● **Prompt**: Your answer must consist solely of the line containing "Fraction (763, 1406)" and all subsequent lines through the end of the entries, reproduced exactly.
--- START ---
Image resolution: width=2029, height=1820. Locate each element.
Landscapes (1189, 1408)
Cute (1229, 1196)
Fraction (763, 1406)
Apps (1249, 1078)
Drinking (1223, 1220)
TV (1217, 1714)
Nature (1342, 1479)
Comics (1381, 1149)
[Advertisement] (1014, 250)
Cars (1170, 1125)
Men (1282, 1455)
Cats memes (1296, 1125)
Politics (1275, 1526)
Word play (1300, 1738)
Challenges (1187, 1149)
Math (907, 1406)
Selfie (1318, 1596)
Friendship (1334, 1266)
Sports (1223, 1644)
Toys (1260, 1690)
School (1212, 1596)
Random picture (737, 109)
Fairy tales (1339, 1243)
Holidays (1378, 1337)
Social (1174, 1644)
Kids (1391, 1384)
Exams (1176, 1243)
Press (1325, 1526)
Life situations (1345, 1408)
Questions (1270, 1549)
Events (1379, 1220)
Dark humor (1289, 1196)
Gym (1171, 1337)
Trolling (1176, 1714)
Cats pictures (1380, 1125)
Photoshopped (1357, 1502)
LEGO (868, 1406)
--- END ---
● **Task result**:
Fraction (763, 1406)
Apps (1249, 1078)
Drinking (1223, 1220)
TV (1217, 1714)
Nature (1342, 1479)
Comics (1381, 1149)
[Advertisement] (1014, 250)
Cars (1170, 1125)
Men (1282, 1455)
Cats memes (1296, 1125)
Politics (1275, 1526)
Word play (1300, 1738)
Challenges (1187, 1149)
Math (907, 1406)
Selfie (1318, 1596)
Friendship (1334, 1266)
Sports (1223, 1644)
Toys (1260, 1690)
School (1212, 1596)
Random picture (737, 109)
Fairy tales (1339, 1243)
Holidays (1378, 1337)
Social (1174, 1644)
Kids (1391, 1384)
Exams (1176, 1243)
Press (1325, 1526)
Life situations (1345, 1408)
Questions (1270, 1549)
Events (1379, 1220)
Dark humor (1289, 1196)
Gym (1171, 1337)
Trolling (1176, 1714)
Cats pictures (1380, 1125)
Photoshopped (1357, 1502)
LEGO (868, 1406)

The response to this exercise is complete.